- WORK TO COMPLETE
Of the entries below, copy only those lines that contain the word "agent".

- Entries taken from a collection
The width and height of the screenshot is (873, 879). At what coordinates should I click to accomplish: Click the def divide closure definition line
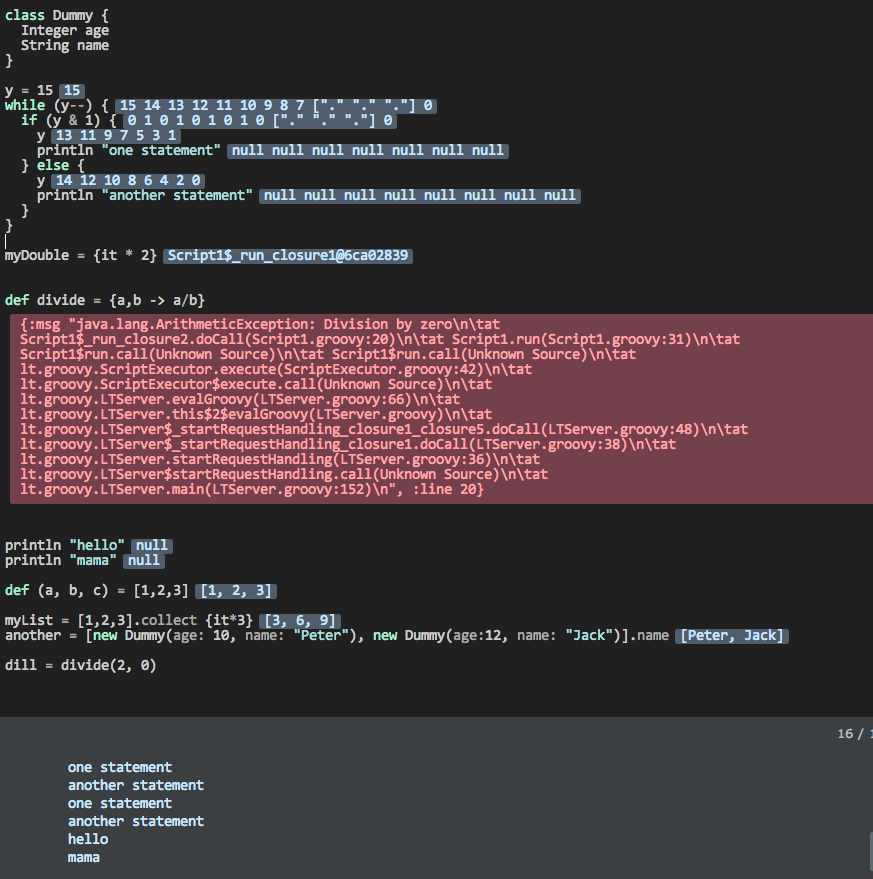[105, 300]
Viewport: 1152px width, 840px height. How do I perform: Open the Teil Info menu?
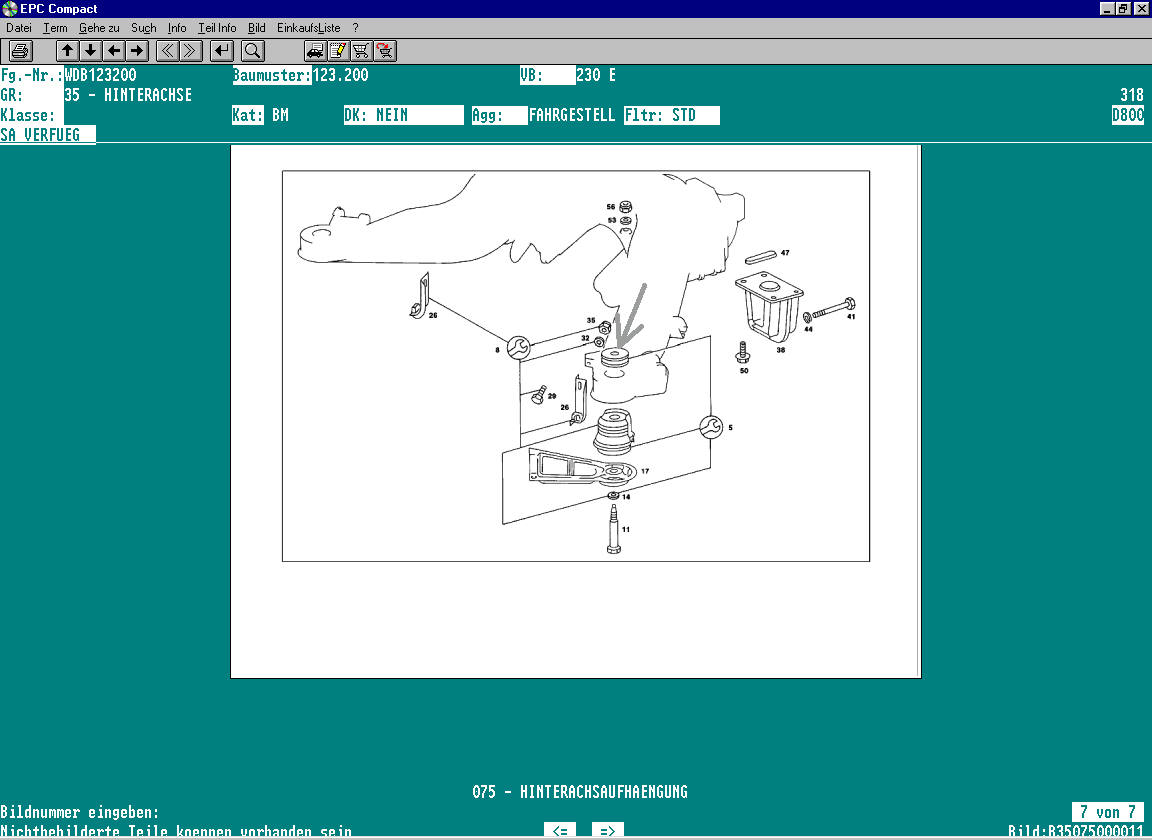click(x=217, y=28)
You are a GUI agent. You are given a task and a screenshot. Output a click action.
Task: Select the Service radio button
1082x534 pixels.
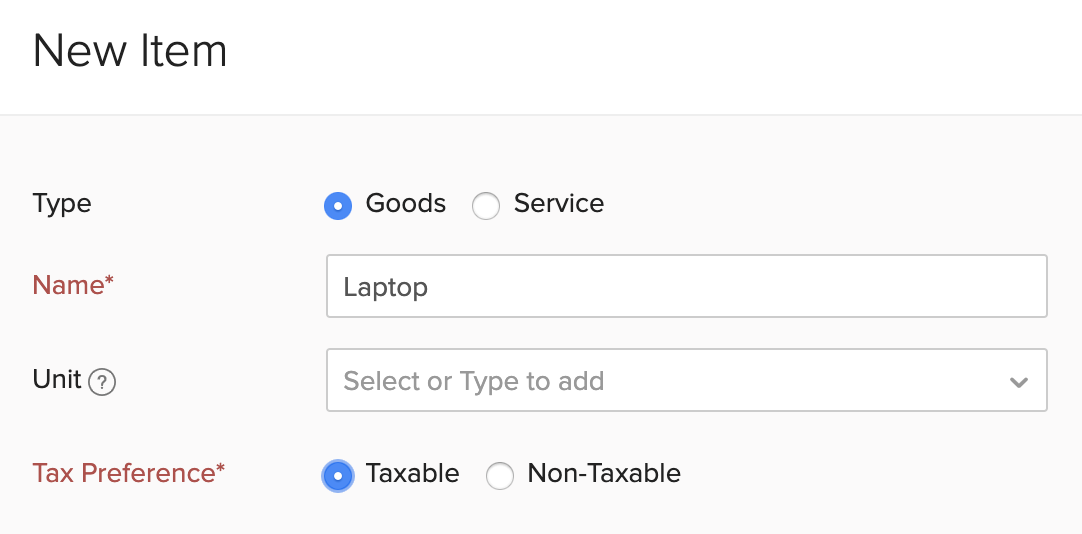pos(486,206)
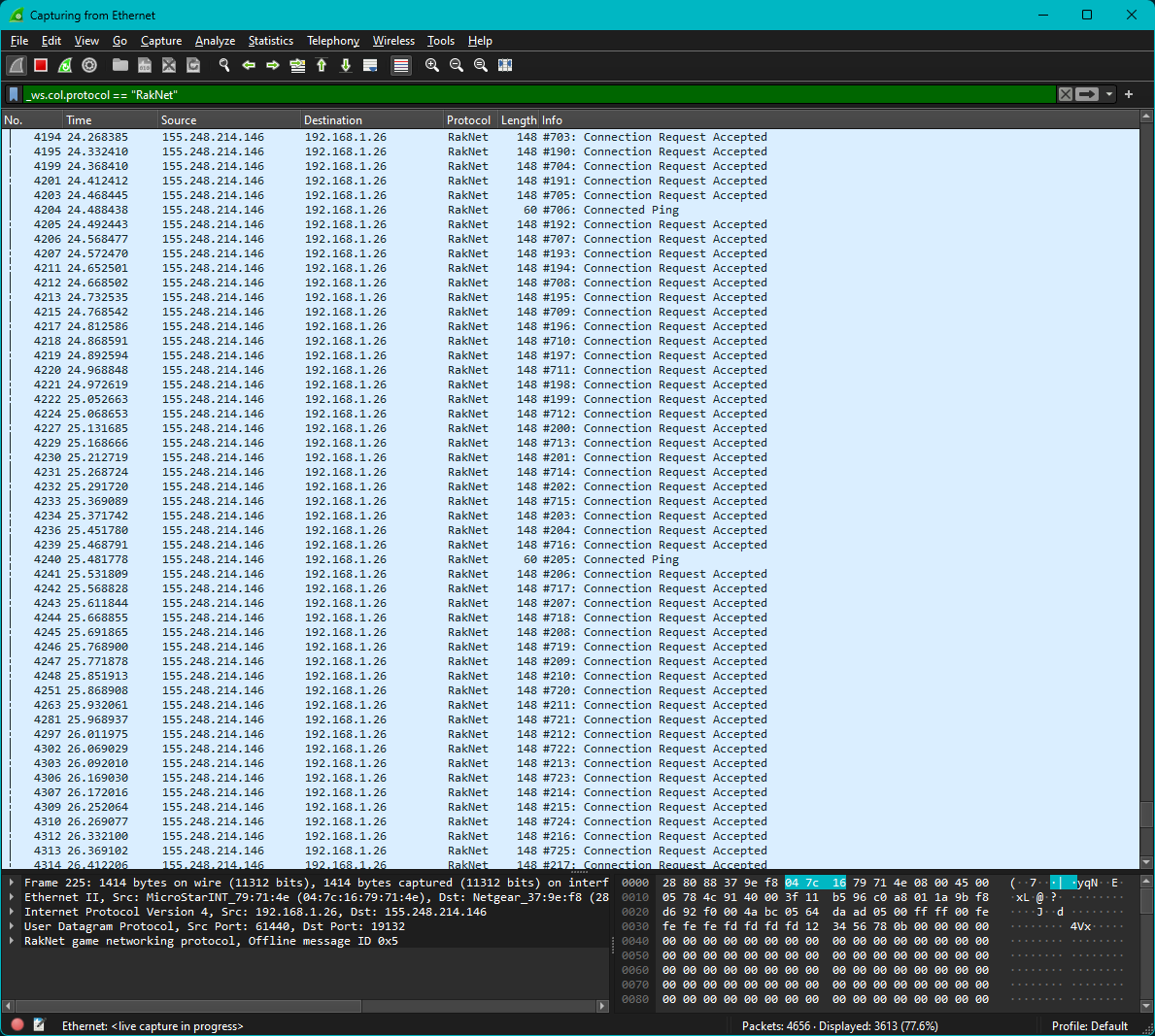The height and width of the screenshot is (1036, 1155).
Task: Open the Telephony menu
Action: click(332, 41)
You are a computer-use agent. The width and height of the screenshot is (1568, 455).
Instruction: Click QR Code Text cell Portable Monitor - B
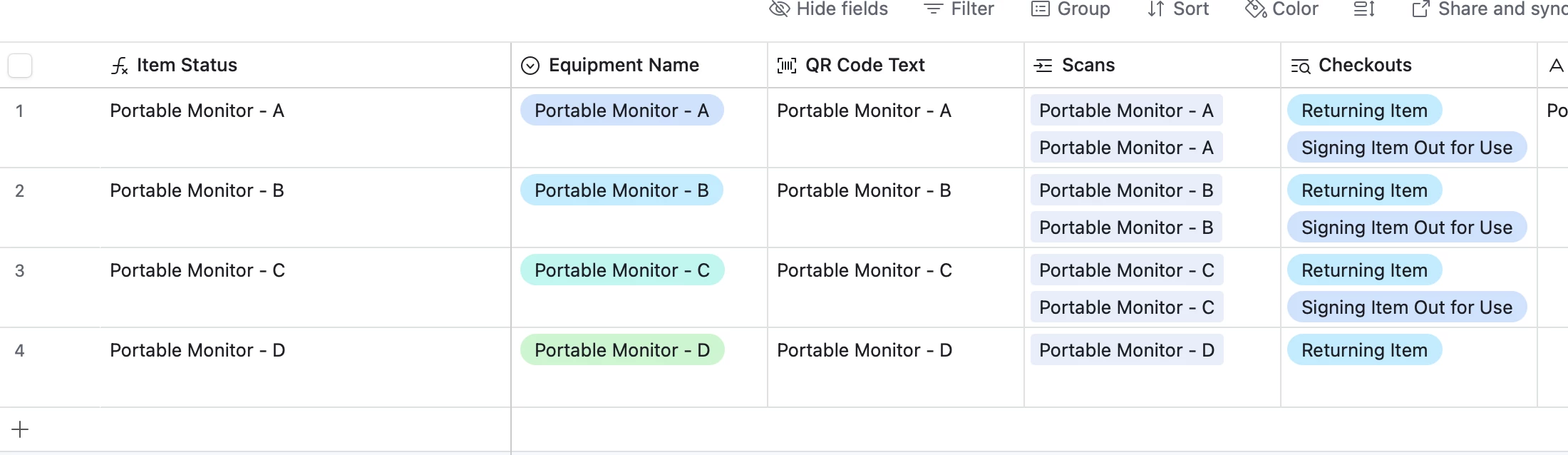coord(864,191)
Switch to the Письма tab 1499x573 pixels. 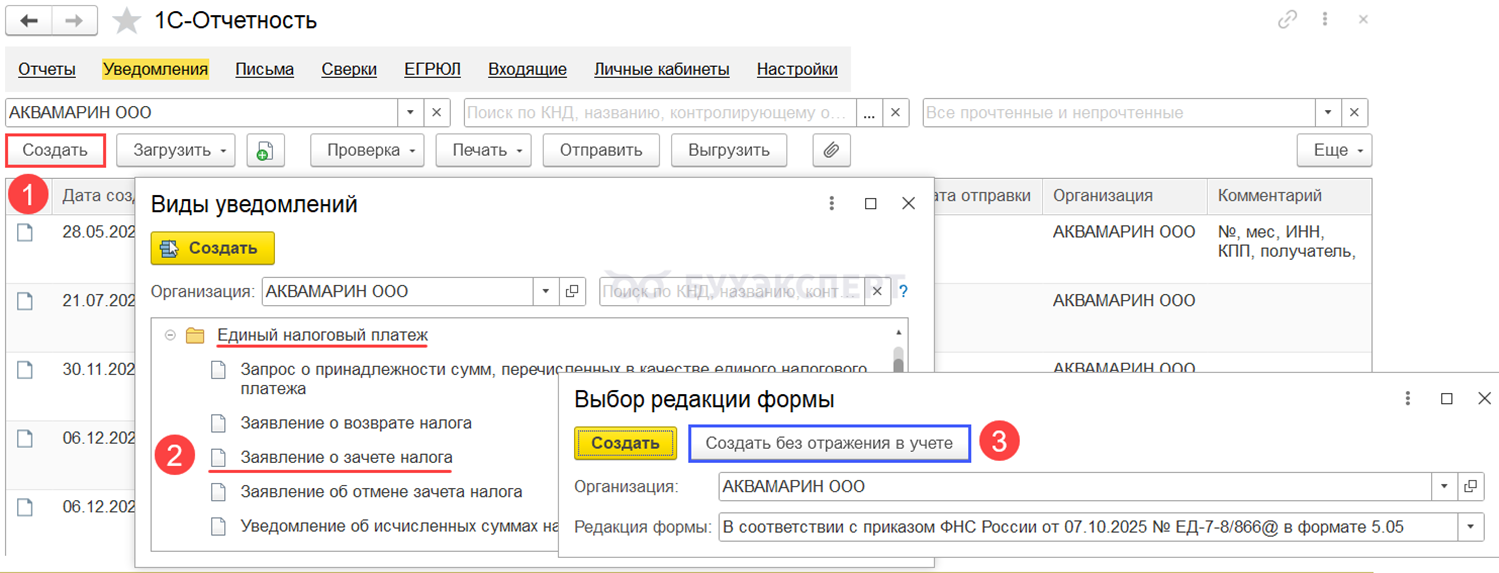click(x=264, y=69)
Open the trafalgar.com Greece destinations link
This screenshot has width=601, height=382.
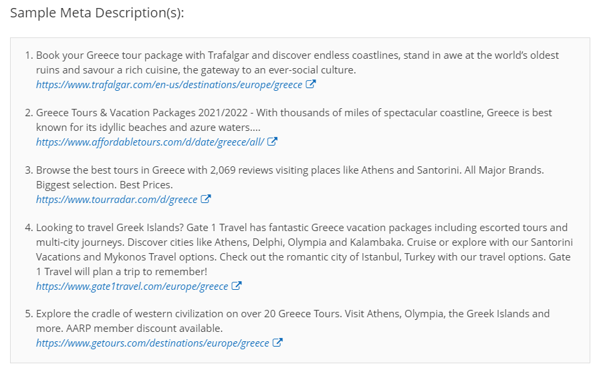pyautogui.click(x=169, y=85)
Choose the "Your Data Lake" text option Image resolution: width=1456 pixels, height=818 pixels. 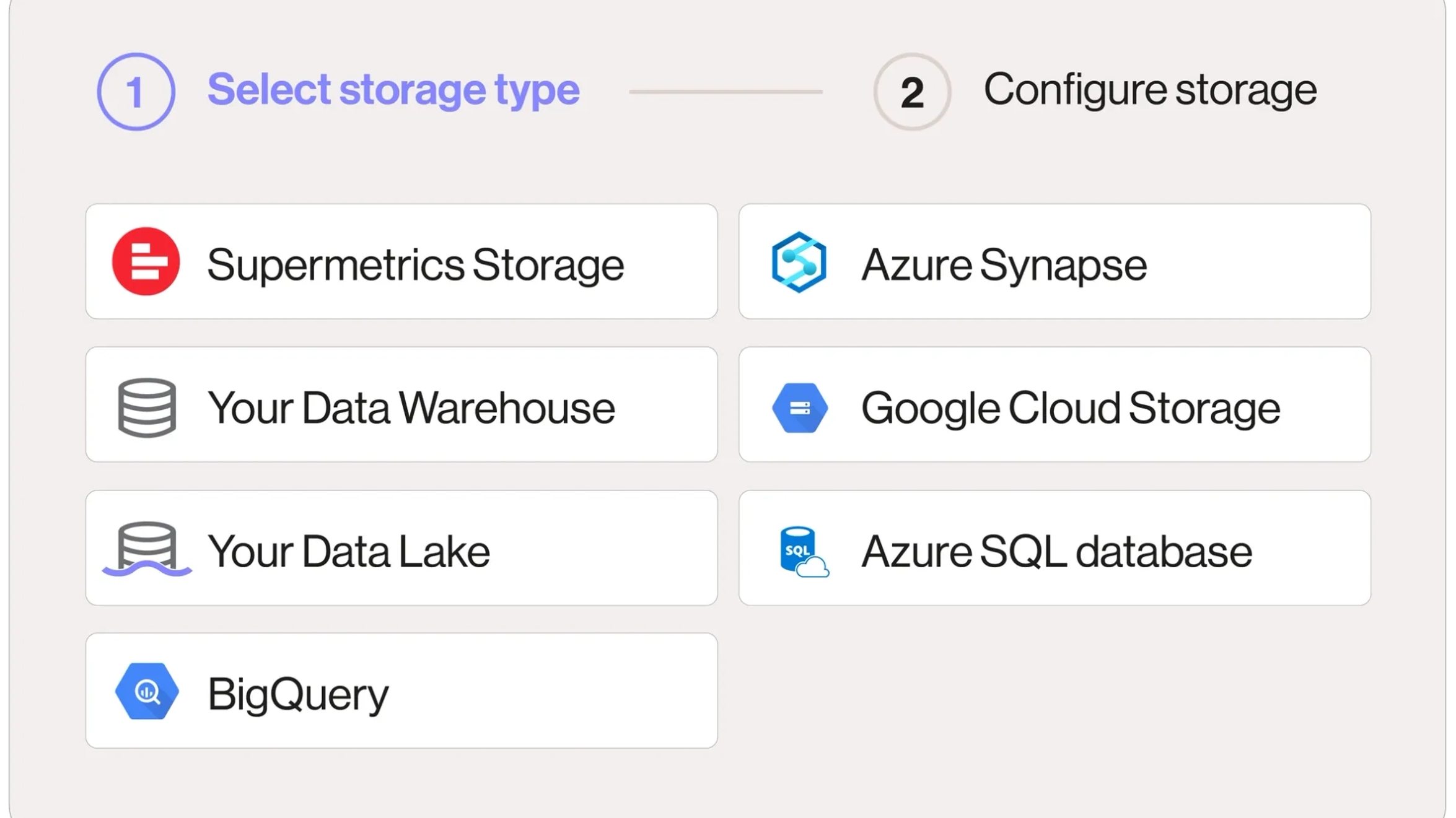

- EXERCISE ANSWER
You are a GUI agent. You are given a task and a screenshot. Output a click action.
You are a computer-use agent. The width and height of the screenshot is (1568, 455).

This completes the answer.